BALYOZ ETKİSİ
Güneş batıdan doğmuş, simsiyah kar yağıyordu. Buzların üzerinde güneşleyenlerin keyfine diyecek yoktu. Akşama doğru yavaş yavaş alçalan güneş, doğu yönünden tepenin arkasında kayboldu. İnsanlar güneşin soğuğu ile kar ve buzun sıcağı arasında ne yapacağını düşünmekten başkaca hiçbir şeye bakamıyorlardı.
Geçen hafta gazetenin yazısını yazdıktan sonra gündem öyle değişti ki ne yapacağımı, ne yazacağımı şaşırdım. Yukarıdaki paragrafı bu şaşkınlıkla yazdığımı sanmayın. ‘Bu adam sapıttı mı? Bunda bir yanlışlık mı var?’ şeklinde de düşünmeyin. Güneşin batıdan doğmayacağını, karın siyah olmayacağını, neyin sıcak, neyin soğuk olduğunu biliyorum. Bunu yazmamın bir nedeni var.
Gelelim O nedene:
Bu sütunlarda daha önceleri de yazmıştım. Yazları Silivri’de de oluyorum. Boş zamanlarımda ( ki yazlıkta zaten boş zaman bol oluyor) ve özellikle Cuma günü öğleden sonraları yargılaması Silivri’de yapılan Ergenekon davasının duruşmalarını izliyorum. Yıllarını hukuka vermiş bir hukukçu olarak izliyorum. Hukukçu olan eşimle birlikte ve kritik yaparak…. Sanığın savunması, savcının iddiası ve heyetin oluşturduğu ara kararları hepsini süzgeçten geçiriyoruz. Ne görüyoruz biliyor musunuz?

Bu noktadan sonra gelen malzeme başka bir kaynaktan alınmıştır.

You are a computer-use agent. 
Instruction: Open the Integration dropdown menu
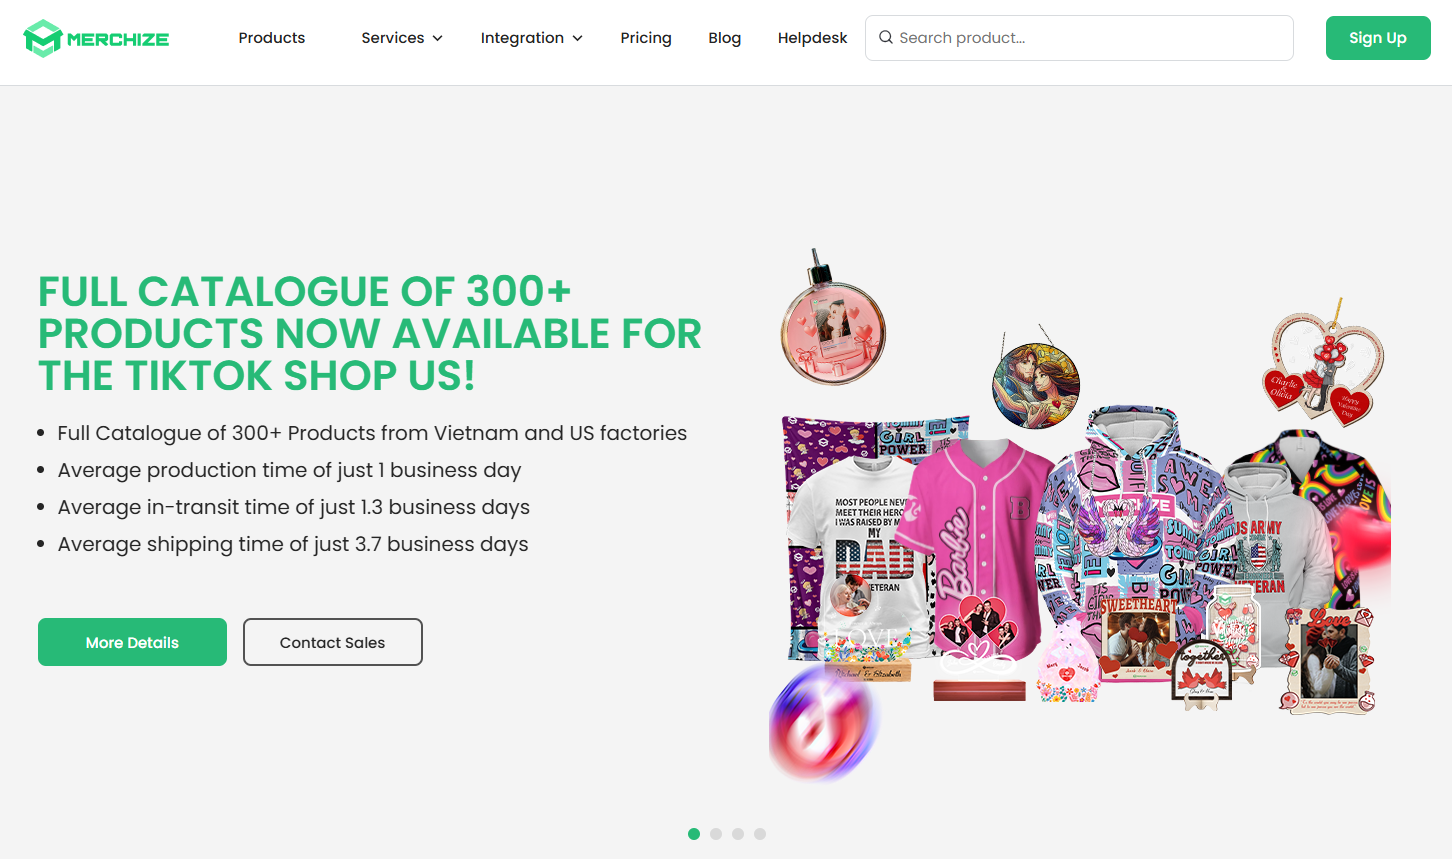[531, 38]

Hukuk adına maalesef yukarda 1. paragrafta yazılan mantığın işlediğini görüyorduk. Siyaha beyaz, sıcağa soğuk deniyordu. İşin daha da kötüsü bu gördüklerimizi dışarıda paylaştığımızda bir mahkemenin bu denli vicdansız, bu denli ahlaksız, bu denli mantıksız, bu denli yanlı olamayacağını, bizim davaya bakış açımızın belli olması nedeniyle yanlı davrandığımız ileri sürülerek kimseyi inandıramıyorduk. Yasada delillerin değerlendirilmesi vardır. Bu irdeleme yapılmamıştır. Yasada savunma tanıklarının dinlenmesi vardır. Savunma tanıkları dinlenmemiştir. Yasada baroların hukuksuzlukları tespit edip, düzeltme görevi vardır. İstanbul Barosu yönetimi yasanın kendilerine yüklediği bu görevi yerine getirmek üzere bu ne yaptığı belirsiz yargıçlara hukuku uygulama görevini hatırlattığı için yargılamayı etkilemek suçundan yargılanmışlardır. Başkan ve yönetim kurulu bu yargılanmadan beraat ederek aklanmışlardır. Son olarak Anayasa Mahkemesinin 17 üyesi oy birliği ile (Hukuku uygulayarak öğrenen iktisatçı başkanı da dahil) bu yargılamayı yapanların bu işi beceremediklerini tescillemiştir. Bu yargılamayı yapan arkadaşların şimdi; halkın balyozunun etkisinden kurtulmak için derhal istifa edip, biz bu işi yapamıyoruz diyerek, (Mersin Barosu Avukatı meslektaşımızın yaptığı gibi) tezgâh kurup, karpuz satmaları gerekmektedir. Gerçi Onlar tezgâhı çok önceden kurmuşlar ya…!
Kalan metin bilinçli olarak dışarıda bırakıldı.